Il prezzo del petrolio è in discesa. Intanto il Venezuela preme per un (inutile) vertice OPEC, mentre l’Arabia Saudita batte un nuovo record nella produzione del greggio.

Il prezzo del petrolio è in discesa, ma resta comunque ben al di sopra dei 40 dollari al barile. In particolare le quotazioni del Brent si attestano su quota 44.38 dollari, mentre quelle del Wti americano oscillano intorno ai 42.18 dollari al barile. Cresce intanto lo scetticismo in merito alla possibilità che da un ennesimo vertice OPEC possa uscirne qualcosa di nuovo, pertanto la decisione del Venezuela di fare pressioni per un vertice che a questo punto dovrebbe aver luogo tra settembre e ottobre non viene francamente capita dal mercato.

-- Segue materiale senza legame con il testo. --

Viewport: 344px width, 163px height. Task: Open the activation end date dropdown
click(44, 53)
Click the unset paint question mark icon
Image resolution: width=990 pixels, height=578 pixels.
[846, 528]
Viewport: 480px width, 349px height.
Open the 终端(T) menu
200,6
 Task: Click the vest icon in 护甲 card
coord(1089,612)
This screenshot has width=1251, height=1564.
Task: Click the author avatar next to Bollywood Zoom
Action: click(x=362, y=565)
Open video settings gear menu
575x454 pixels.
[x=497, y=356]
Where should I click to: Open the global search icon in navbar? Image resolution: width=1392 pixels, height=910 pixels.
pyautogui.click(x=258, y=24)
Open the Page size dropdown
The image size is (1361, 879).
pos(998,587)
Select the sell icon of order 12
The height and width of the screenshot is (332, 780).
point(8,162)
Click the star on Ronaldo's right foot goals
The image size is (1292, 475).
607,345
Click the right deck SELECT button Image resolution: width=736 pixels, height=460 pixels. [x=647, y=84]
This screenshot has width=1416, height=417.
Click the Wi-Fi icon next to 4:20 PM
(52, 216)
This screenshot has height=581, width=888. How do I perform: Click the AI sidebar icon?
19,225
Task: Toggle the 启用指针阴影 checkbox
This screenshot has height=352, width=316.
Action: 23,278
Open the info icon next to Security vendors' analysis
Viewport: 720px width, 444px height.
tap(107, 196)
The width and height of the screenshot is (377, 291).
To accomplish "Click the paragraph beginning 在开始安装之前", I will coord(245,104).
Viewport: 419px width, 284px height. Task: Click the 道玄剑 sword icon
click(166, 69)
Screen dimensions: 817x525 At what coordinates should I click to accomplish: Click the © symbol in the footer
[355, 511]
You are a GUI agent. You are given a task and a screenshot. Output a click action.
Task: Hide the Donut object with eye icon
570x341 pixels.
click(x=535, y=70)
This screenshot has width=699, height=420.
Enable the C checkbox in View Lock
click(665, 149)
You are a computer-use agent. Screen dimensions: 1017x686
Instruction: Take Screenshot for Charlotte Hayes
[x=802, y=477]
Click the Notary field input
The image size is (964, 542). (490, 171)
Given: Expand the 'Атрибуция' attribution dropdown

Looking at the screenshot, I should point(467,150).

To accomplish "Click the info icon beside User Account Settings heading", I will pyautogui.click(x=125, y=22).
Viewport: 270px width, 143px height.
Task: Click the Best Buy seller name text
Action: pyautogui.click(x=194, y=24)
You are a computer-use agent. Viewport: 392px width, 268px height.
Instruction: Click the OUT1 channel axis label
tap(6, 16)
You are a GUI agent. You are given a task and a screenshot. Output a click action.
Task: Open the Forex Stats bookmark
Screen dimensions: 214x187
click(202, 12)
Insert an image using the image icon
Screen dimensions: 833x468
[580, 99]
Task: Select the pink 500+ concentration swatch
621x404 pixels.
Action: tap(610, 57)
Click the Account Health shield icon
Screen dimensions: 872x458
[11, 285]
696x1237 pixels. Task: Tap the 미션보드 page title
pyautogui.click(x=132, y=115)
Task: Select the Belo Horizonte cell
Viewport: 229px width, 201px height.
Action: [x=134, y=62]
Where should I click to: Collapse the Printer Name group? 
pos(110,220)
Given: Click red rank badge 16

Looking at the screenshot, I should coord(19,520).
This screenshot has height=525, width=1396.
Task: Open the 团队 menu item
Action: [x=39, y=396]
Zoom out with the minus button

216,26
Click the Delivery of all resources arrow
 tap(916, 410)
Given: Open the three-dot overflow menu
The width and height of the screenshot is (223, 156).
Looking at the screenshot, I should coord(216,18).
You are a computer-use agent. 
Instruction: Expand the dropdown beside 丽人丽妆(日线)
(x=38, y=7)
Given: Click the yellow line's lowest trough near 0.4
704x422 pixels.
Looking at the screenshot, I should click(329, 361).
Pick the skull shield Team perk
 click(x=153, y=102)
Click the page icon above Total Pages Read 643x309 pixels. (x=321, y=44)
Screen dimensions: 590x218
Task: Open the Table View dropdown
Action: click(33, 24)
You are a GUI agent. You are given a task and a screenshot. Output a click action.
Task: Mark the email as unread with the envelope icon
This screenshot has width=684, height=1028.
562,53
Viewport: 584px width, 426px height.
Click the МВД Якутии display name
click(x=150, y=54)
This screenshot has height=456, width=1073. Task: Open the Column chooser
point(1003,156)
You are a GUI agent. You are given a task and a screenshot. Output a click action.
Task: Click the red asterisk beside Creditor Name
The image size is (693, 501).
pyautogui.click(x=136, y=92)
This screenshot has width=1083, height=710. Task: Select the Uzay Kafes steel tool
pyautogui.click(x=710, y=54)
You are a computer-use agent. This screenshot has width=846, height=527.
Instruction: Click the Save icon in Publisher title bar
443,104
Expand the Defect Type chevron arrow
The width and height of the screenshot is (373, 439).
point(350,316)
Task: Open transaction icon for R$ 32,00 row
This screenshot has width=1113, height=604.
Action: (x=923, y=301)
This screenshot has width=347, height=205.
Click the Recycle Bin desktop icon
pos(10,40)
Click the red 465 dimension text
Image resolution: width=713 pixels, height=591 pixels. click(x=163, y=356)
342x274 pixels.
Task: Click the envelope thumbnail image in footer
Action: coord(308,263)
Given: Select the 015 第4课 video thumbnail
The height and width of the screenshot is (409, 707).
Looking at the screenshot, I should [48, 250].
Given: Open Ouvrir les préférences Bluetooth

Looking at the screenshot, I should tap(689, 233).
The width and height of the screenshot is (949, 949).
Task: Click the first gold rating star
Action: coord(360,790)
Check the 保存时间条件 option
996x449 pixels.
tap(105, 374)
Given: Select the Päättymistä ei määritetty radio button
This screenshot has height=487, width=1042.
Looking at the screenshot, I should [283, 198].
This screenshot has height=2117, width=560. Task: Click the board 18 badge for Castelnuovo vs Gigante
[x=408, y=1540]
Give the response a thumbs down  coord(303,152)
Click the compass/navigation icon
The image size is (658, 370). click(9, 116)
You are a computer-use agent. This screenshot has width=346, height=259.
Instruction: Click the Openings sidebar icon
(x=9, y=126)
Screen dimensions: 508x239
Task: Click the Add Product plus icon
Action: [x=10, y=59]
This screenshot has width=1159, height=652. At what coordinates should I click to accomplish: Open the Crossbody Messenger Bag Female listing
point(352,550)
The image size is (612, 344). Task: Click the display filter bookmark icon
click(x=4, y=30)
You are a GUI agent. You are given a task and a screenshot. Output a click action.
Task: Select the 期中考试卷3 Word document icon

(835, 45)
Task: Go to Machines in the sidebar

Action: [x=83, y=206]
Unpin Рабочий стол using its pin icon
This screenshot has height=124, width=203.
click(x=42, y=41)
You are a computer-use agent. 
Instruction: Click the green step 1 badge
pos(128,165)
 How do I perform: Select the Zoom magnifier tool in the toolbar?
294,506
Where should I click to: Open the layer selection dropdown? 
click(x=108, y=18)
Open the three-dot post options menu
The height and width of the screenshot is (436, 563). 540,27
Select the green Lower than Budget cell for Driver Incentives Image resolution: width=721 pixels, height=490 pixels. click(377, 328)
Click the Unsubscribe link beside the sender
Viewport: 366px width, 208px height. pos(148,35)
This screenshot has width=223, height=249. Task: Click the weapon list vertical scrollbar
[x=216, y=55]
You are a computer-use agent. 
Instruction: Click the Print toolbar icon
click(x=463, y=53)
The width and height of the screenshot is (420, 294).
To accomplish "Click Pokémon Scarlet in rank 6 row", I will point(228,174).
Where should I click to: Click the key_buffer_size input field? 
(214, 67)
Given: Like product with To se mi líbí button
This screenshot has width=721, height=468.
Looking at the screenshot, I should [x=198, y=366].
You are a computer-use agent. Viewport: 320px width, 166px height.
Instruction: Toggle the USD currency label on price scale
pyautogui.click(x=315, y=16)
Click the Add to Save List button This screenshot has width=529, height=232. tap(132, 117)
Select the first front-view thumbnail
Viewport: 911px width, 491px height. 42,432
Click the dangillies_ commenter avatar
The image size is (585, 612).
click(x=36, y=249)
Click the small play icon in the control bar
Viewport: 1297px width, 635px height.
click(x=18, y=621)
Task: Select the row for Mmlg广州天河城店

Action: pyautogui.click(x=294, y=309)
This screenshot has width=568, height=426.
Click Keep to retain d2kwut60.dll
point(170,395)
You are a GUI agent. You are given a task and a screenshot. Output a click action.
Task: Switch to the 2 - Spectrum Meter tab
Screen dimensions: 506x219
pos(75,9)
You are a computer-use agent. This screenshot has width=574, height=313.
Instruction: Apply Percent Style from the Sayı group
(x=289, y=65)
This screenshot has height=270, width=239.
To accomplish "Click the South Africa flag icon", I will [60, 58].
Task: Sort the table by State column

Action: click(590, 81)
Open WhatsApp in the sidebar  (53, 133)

Gli investitori infatti non considerano che questo vertice sarà in grado di varare una misura di sostegno ai prezzi del petrolio – così come il Venezuela vorrebbe – tanto è vero che i dati ufficiosi lasciano trasparire molta cautela in materia.

Nel frattempo l’Arabia Saudita che è leader del cartello, nel mese di luglio ha estratto 10.67 milioni di barili al giorno eguagliando un nuovo record e battendo quello raggiunto nel giugno 2015 quando estrasse 10.56 milioni di barili. E anche qui, la cosa non è da interpretare in chiave positiva: il fatto che l’Arabia Saudita abbia incrementato la produzione non è un buon segnale, e giunge per di più dopo che la compagnia Aramco ha tagliato i prezzi di listino per la clientela asiatica.

Il motivo per cui Riad non ha alcuna intenzione di ridurre gli squilibri globali che si stanno registrando nella (sovra)produzione di petrolio sono semplici: i sauditi ritengono che un loro eventuale arretramento finirebbe col far trarre beneficio all’Iran, che da inizio anno è tornata a lavorare sui mercati internazionali.